I did see something like this before, and the reason I didn't revert the ES changes is because they weren't the issue, and the fact that ES master went down first allowed the site to continue in read-only mode. You could have just increased the max connections on the ES masters, for the same effect. The connection count on the core master would have overflowed instead.
But I did think I had found the root cause of the problem at the time, obviously I hadn't.
I think the ES load balancing changes were useful, and are a good way to progress towards higher availability. I think a better way to fix the site_stats contention would have been to insert an unconditional COMMIT in SiteStatsUpdate::doUpdate().
If the connection count on the ES master really is a problem (not just a symptom of a much larger problem), then that can be mitigated by closing the connections early. But I think the only reason we're seeing this come out on the ES servers is because they have the lowest number of maximum connections, so they fail first.
-- Tim Starling
Wikitech-l mailing list Wikitech-l@lists.wikimedia.org https://lists.wikimedia.org/mailman/listinfo/wikitech-l
Matt Johnston wrote:
Wouldn't it be a good idea to put things such as emails and stats updates into the job queue? (all stats updates could be under one job type, with just a parameter to decide what).

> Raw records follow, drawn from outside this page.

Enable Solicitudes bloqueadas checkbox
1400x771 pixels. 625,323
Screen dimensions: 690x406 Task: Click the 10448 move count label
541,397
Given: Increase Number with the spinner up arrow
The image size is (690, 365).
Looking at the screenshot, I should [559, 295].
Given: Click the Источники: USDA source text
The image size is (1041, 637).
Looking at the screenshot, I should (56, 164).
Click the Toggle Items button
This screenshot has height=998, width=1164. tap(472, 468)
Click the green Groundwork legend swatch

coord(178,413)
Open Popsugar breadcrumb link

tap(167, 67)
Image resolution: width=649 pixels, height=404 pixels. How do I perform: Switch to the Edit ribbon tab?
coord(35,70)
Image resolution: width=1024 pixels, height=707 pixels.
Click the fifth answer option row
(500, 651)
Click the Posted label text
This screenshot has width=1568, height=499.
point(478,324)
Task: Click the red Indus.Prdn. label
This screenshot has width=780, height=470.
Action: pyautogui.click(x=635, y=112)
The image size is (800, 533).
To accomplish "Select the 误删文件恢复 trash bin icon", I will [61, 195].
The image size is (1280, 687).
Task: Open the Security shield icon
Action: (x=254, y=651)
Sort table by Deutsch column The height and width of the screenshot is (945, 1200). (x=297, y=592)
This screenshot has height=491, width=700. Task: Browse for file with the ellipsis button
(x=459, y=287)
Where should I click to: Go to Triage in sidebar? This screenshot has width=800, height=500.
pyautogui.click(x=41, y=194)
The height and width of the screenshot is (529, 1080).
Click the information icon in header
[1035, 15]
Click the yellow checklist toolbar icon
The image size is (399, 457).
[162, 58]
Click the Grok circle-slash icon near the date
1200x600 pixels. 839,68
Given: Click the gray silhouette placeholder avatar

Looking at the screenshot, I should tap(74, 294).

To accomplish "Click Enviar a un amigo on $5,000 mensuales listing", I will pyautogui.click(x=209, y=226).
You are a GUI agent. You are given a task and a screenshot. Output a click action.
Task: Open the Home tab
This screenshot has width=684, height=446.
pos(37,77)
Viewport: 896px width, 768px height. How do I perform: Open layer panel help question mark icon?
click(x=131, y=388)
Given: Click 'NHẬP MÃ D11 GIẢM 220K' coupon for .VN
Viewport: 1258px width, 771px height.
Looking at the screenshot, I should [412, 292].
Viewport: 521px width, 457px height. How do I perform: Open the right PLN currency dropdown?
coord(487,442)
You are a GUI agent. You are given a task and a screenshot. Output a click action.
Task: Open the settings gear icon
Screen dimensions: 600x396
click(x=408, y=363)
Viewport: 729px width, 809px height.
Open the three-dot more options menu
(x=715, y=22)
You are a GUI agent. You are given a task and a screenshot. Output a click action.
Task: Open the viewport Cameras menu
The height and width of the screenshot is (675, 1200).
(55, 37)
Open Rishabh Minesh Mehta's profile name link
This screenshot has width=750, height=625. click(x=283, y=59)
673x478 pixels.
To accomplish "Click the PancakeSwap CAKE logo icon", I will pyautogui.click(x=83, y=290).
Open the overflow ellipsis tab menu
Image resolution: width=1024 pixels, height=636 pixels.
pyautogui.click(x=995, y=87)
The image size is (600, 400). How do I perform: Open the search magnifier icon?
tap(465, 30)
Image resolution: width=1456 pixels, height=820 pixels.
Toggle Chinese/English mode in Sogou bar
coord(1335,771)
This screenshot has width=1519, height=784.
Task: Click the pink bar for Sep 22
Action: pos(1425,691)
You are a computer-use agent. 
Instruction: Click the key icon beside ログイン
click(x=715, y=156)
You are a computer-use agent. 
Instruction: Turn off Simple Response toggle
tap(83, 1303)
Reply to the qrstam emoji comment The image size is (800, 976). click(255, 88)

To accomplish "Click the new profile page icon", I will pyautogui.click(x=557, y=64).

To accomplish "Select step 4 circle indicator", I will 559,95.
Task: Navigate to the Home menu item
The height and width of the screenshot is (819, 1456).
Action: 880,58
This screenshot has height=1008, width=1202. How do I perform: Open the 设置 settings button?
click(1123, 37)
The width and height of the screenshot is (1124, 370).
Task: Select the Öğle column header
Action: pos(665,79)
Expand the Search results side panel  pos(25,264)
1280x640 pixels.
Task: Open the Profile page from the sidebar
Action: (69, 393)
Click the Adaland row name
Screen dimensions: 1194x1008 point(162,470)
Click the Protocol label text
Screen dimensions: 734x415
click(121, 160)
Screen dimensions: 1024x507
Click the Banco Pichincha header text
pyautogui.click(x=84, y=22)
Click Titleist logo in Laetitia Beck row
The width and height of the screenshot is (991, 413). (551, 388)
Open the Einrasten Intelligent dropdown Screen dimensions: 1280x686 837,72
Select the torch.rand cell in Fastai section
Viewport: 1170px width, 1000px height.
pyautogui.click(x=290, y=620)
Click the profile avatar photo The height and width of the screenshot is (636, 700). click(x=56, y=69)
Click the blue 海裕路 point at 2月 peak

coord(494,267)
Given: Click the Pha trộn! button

I think that would be overkill. Site stats is not slow, it takes a couple of milliseconds at most. Email does not need to be slow, it's just unreliable due to a sysadmin issue, namely the lack of a local queue. Not everyone has a working job queue, Wikimedia included. The effect of delaying such jobs via the job queue would be user-visible, and there would be a complexity penalty on the software as well.
-- Tim Starling
On Wed, Sep 24, 2008 at 11:40 PM, Tim Starling tstarling@wikimedia.org wrote:
Matt Johnston wrote:
Wouldn't it be a good idea to put things such as emails and stats updates into the job queue? (all stats updates could be under one job type, with just a parameter to decide what).
I think that would be overkill. Site stats is not slow, it takes a couple of milliseconds at most.
What's the issue with it, then?
Aryeh Gregor wrote:
On Wed, Sep 24, 2008 at 11:40 PM, Tim Starling tstarling@wikimedia.org wrote:
Matt Johnston wrote:
Wouldn't it be a good idea to put things such as emails and stats updates into the job queue? (all stats updates could be under one job type, with just a parameter to decide what).
I think that would be overkill. Site stats is not slow, it takes a couple of milliseconds at most.
What's the issue with it, then?
The issue is that under certain circumstances, MediaWiki locks the table for seconds at a time, blocking all other updates during that period. The circumstances are not precisely known, but there are plenty of candidates.